For facilities scaling up production, dedicated equipment and closed systems prevent accidental release to air or drains. Wastewater containing fluoropyridine derivatives gets collected and treated by qualified professionals. In educational labs, restricting access to trained users makes a big difference, alongside clear signage and step-by-step protocols for use or disposal.
In terms of public impact, this compound does not rank among chemicals of major environmental concern, but prudent use always reduces risk to people and ecosystems. Meeting waste disposal regulations, using personal protective equipment, and maintaining up-to-date material safety databases are all ways organizations demonstrate care in their stewardship of the chemical.
4-Fluoro-2-pyridinecarbonitrile does more than fill a catalog slot—it enables real progress across diverse areas of synthetic chemistry. Its unique reactivity, high purity, and balanced safety record help drive research beyond current limits.
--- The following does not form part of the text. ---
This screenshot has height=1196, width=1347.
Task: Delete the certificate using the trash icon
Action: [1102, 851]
Whether in the hands of graduate students, veteran researchers, or industry innovators, its contribution to making new medicines and functional molecules deserves recognition.
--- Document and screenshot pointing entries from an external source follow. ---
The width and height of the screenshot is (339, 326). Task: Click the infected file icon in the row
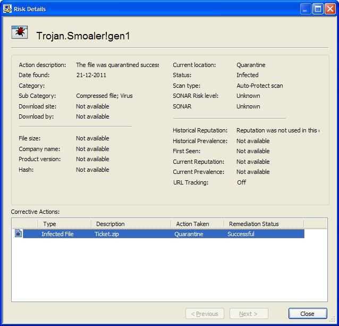click(x=19, y=234)
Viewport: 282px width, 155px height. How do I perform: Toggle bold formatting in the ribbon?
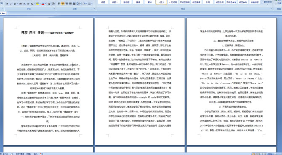(7, 4)
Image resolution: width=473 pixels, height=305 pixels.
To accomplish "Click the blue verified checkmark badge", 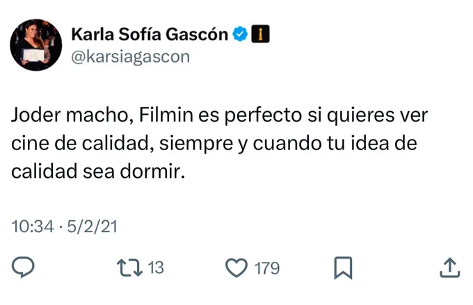I will coord(240,34).
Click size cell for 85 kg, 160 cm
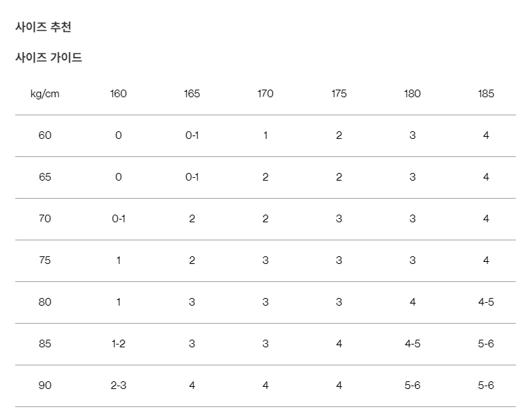520x414 pixels. pos(119,344)
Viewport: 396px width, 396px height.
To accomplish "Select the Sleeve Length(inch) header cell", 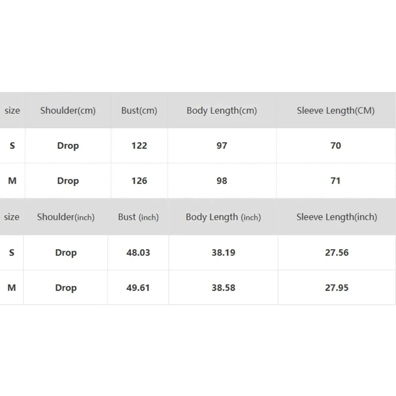I will point(337,217).
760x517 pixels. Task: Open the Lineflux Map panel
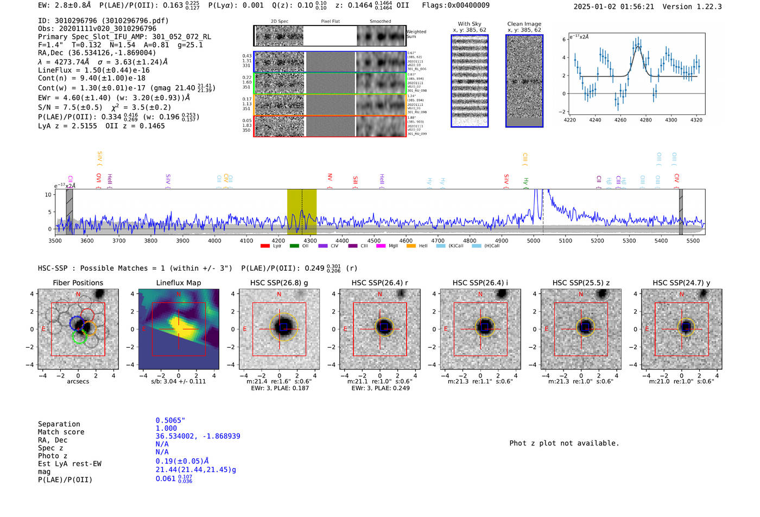click(x=179, y=329)
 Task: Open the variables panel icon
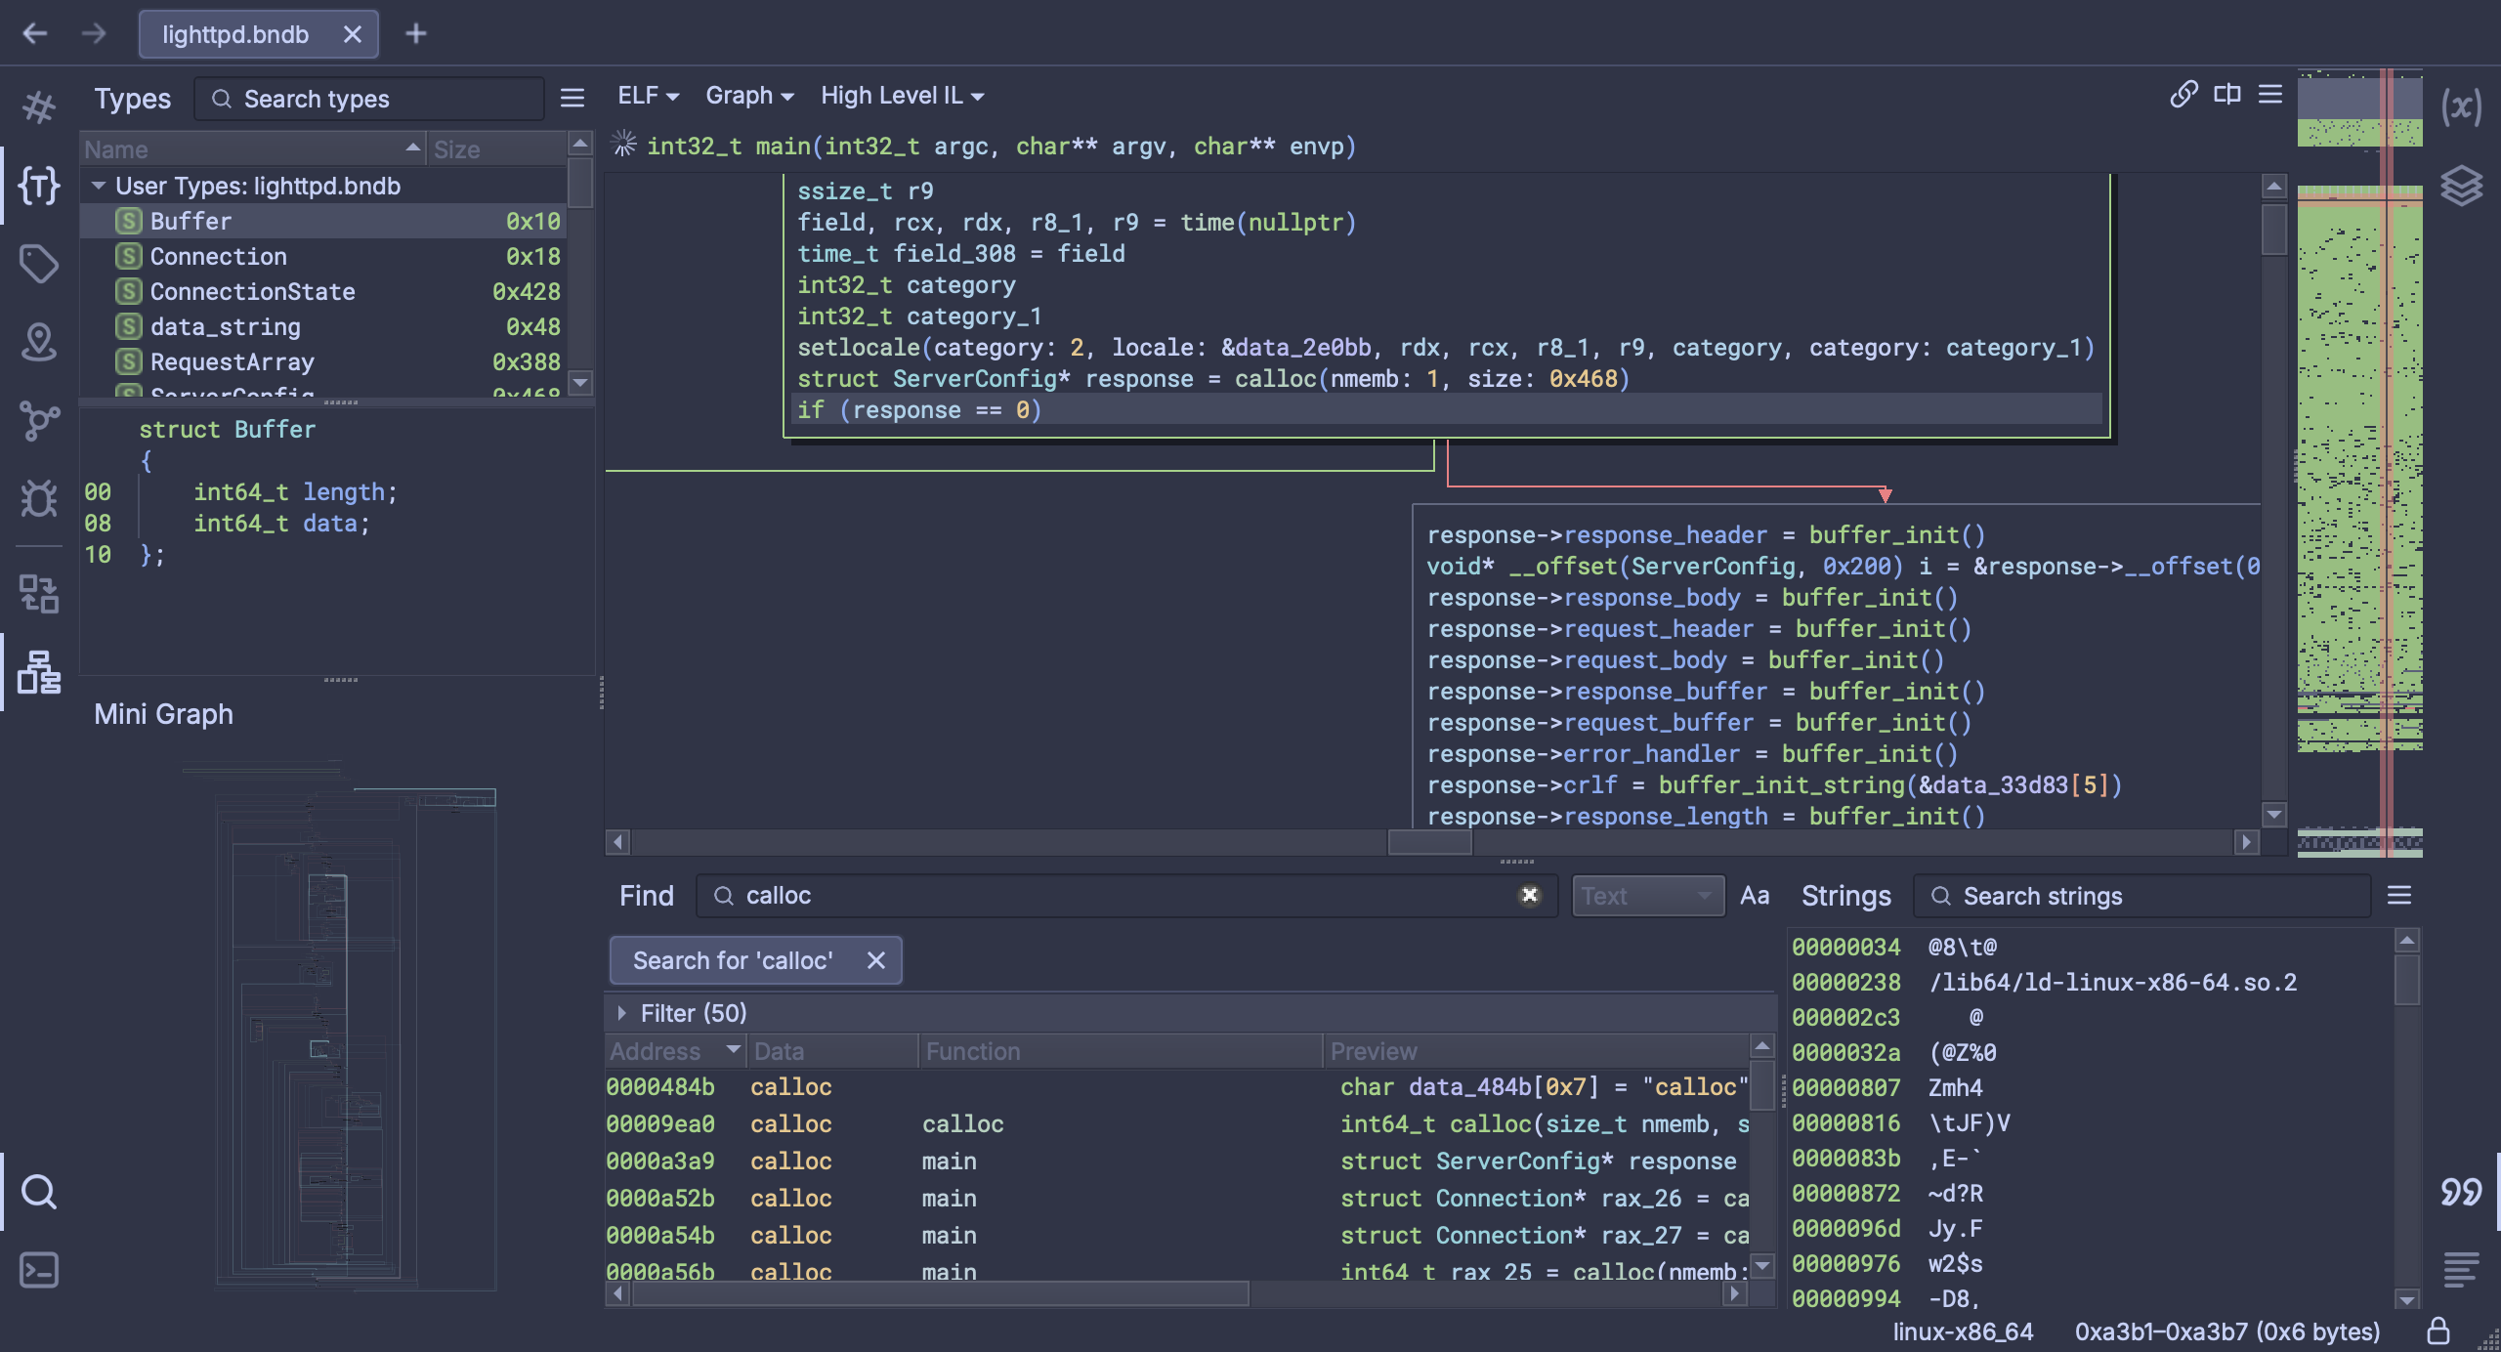2460,106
Reflecting on my use of the compound in both discovery and process settings, ease of handling stands out as a strength, not just in the lab but also in planning, procurement, and regulatory compliance. Reliable access to well-characterized material lets chemists focus on ideas instead of troubleshooting, which advances research faster and with greater confidence.
It’s clear this fluorinated pyridine fits the evolving needs of modern science—bringing together safety, versatility, and innovation in ways that few other compounds do. Over time, as synthetic demands grow and new challenges emerge, the wisdom of choosing such dependable building blocks remains a lesson for those shaping the future of chemistry.